# What you need to do
Rewrite these records with "gear icon" changed to "cog icon" and nothing else altered. Leave the pictures out.

# Supplied data
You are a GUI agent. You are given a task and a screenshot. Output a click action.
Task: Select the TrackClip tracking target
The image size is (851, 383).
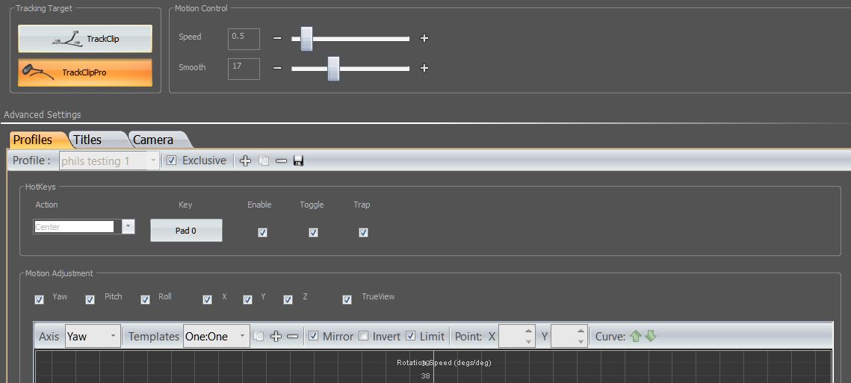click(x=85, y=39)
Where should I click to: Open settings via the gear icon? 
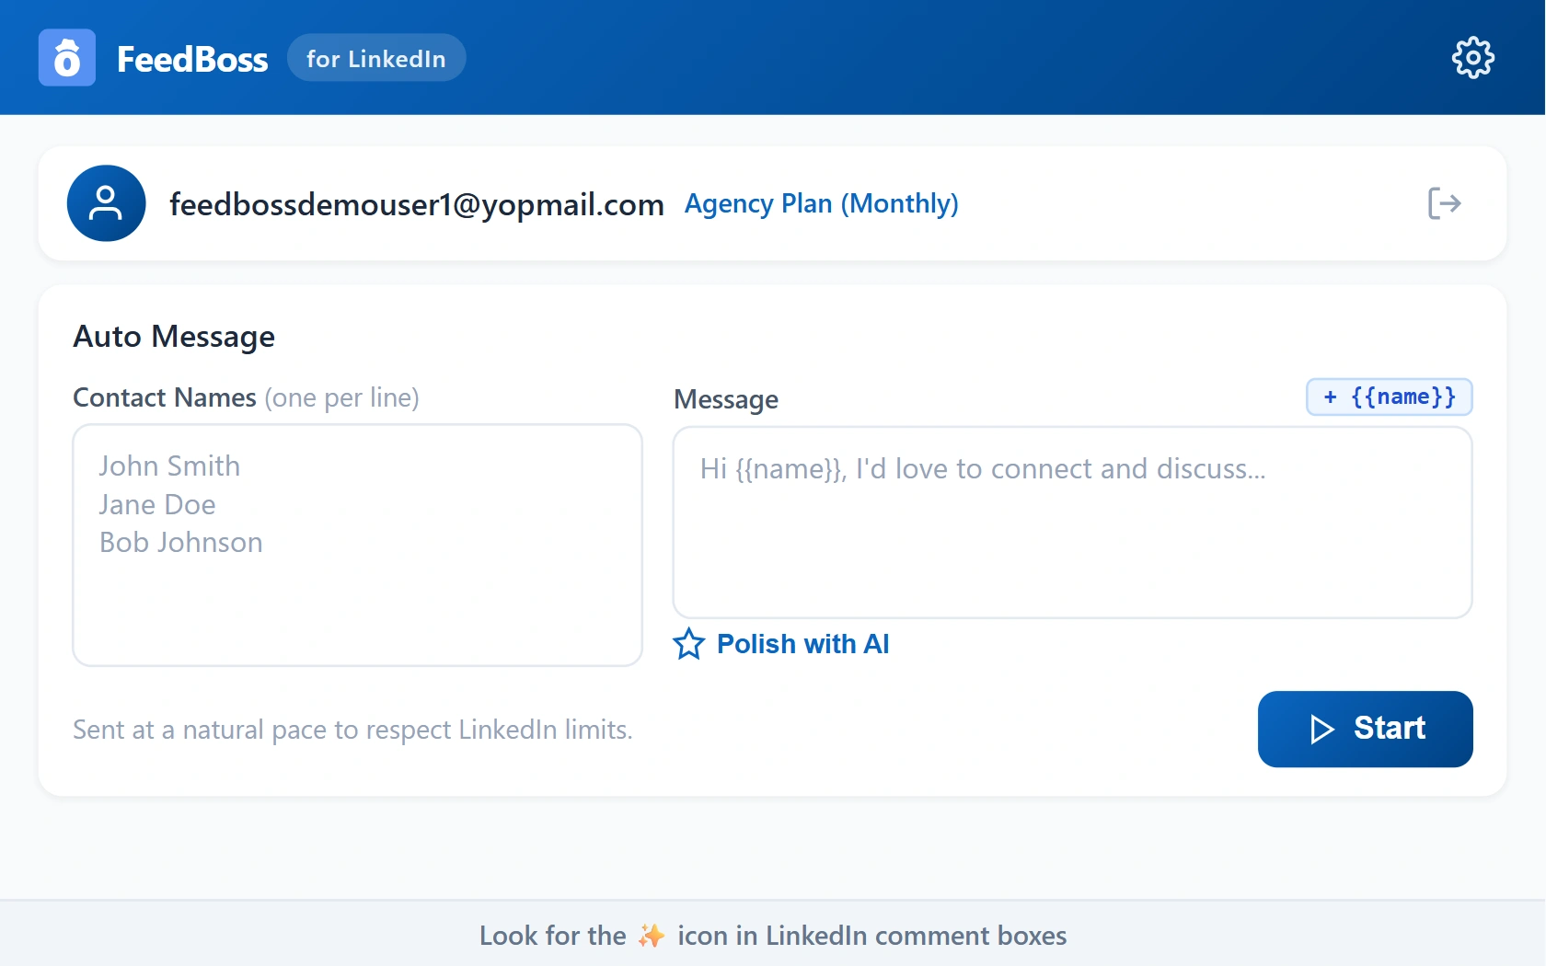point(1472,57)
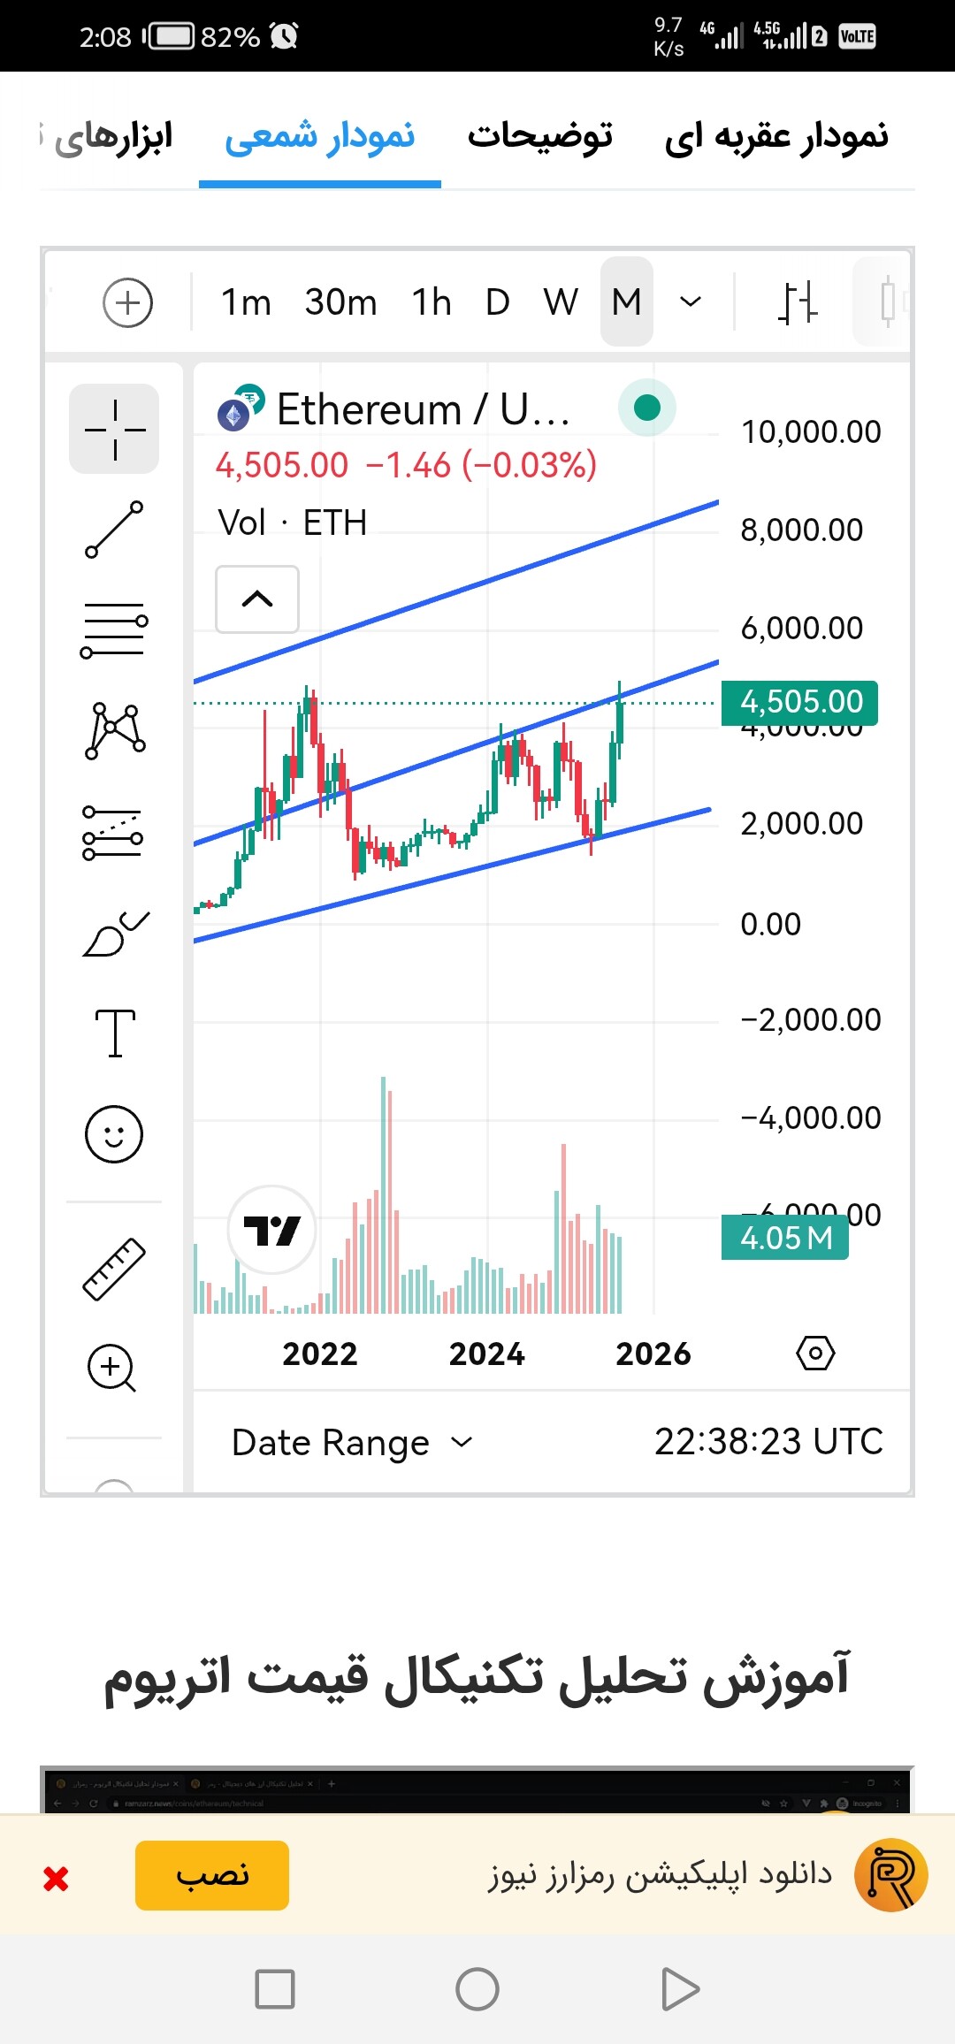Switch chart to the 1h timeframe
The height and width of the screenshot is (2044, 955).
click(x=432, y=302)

# Task result
You are a GUI agent. You are given a task and a screenshot. Output a click action.
Task: Select the TrackClip tracking target
The image size is (851, 383).
click(x=85, y=39)
Where should I click to: Open settings via the cog icon? 
point(1472,57)
Switch chart to the 1h timeframe
The height and width of the screenshot is (2044, 955).
click(x=432, y=302)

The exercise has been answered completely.